Crashpad became a priority last summer when Apple announced Mac OS X 10.10 (“Yosemite”), which broke interfaces that Breakpad relied on to implement its style of out-of-process crash reporting. Since Apple no longer wanted to support those interfaces, and it wasn’t possible to fix the Breakpad client, we had to switch Chrome to use in-process crash reporting on that OS version. Due to Chrome’s use of sandboxing, in-process crash reporting only worked in Chrome’s browser process. We’ve been in the dark with respect to Mac renderer process crashes on Yosemite, which was released in October 2014.

We’re in the process of building a new Crashpad-enabled canary, 43.0.2331.3, which should be released later today. We’re hoping to bring Crashpad to Mac Chrome 42 soon, since we’re essentially blind to an increasing number of crashes until we’ve shipped it.

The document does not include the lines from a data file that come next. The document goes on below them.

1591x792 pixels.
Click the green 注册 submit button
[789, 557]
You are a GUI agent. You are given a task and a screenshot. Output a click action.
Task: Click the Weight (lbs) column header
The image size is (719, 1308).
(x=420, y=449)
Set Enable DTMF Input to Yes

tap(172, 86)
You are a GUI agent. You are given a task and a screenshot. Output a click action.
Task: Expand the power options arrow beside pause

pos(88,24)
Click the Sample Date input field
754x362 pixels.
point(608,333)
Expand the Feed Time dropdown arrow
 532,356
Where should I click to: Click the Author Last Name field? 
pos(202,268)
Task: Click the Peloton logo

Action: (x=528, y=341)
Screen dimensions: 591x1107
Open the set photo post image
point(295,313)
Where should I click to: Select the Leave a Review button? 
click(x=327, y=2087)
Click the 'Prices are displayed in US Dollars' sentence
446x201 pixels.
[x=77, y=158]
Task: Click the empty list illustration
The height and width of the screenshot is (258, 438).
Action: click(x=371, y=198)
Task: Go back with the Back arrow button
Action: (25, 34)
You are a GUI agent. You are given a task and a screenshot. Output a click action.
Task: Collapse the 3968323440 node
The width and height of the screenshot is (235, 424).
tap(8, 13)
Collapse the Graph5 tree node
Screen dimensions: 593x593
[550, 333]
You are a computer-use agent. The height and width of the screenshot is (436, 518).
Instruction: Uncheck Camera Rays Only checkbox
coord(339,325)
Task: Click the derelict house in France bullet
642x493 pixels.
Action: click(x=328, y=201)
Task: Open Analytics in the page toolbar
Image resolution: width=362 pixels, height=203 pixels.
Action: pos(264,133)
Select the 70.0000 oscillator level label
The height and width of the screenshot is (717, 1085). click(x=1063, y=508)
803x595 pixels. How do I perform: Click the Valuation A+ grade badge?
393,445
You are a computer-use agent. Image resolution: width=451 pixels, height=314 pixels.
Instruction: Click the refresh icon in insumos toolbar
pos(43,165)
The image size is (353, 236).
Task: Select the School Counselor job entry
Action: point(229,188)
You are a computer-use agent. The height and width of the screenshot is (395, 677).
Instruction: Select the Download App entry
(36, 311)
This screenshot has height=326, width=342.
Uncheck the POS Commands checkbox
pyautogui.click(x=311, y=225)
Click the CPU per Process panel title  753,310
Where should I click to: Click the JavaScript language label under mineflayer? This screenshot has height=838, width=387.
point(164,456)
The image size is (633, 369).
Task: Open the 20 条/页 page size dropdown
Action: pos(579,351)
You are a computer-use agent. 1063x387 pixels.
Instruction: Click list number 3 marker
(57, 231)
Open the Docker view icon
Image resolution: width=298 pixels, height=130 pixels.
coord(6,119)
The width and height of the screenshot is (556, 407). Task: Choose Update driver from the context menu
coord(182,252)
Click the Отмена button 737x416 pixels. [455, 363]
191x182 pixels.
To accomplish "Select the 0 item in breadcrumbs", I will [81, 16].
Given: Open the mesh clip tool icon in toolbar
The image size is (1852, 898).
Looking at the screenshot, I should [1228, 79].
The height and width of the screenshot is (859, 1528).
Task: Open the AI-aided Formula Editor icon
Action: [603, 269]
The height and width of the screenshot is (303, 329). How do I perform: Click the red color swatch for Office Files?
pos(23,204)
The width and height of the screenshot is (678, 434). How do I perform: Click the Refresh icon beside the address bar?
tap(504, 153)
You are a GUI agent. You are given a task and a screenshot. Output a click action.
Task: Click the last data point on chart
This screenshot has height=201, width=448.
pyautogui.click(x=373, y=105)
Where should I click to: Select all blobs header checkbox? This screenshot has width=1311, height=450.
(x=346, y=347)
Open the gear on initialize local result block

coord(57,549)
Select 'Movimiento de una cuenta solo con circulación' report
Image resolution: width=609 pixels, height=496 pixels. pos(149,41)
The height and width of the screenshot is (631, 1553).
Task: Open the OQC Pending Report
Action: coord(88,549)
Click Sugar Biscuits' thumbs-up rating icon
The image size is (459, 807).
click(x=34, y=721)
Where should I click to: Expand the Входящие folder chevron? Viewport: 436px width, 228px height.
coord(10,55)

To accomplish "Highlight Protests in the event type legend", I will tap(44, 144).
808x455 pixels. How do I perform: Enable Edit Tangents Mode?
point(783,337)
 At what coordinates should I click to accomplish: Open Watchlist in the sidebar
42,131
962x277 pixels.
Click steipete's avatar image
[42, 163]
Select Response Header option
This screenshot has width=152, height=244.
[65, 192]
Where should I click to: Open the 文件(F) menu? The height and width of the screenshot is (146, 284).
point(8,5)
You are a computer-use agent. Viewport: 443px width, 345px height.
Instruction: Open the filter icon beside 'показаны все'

The Crashpad Mac client has an entirely new design that enables full out-of-process crash reporting compatible with all Mac OS X versions from 10.6 to 10.10. The new implementation goes beyond Breakpad’s capabilities, and it’s now possible to fully monitor a process for crashes without it needing to be aware of the monitoring. In Chrome, we set up a Crashpad handler early in browser process startup, and it’s inherited by all child processes, including renderer processes. Crashpad also monitors for crashes in a way that catches many things that Breakpad missed, even on earlier OS versions.

If you’re developing on Mac, you may notice Crashpad is always built into Chromium, a departure from how Breakpad was integrated. You may also notice that a new executable named crashpad_handler runs whenever Chrome is open. crashpad_handler will always monitor Chrome processes for crashes, and will handle them by writing crash dumps. Crash reports aren’t uploaded to a collection server unless the crash reporting opt-in checkbox is enabled, which is only possible in official builds. This crash monitoring does not interfere with debugging in any way, another improvement over Breakpad. crashpad_handler exits once all processes it’s monitoring have exited, unless it’s in the middle of an upload, in which case it will wait for the upload to finish.

Another major difference from Breakpad is that Crashpad has very full test coverage, where Breakpad had nearly no test coverage. While Crashpad is composed of a lot of brand-new code, it’s code that I have much more confidence in than what it’s replacing.

We’re actively working on bringing the Crashpad client to Windows, along with many more improvements. We have plans to replace other Breakpad components such as the crash report processor as well. I’m hopeful that all parts of Crashpad and all of its users will benefit from this more robust platform with increased test coverage and a clean design inspired by nine years of experience with its predecessor.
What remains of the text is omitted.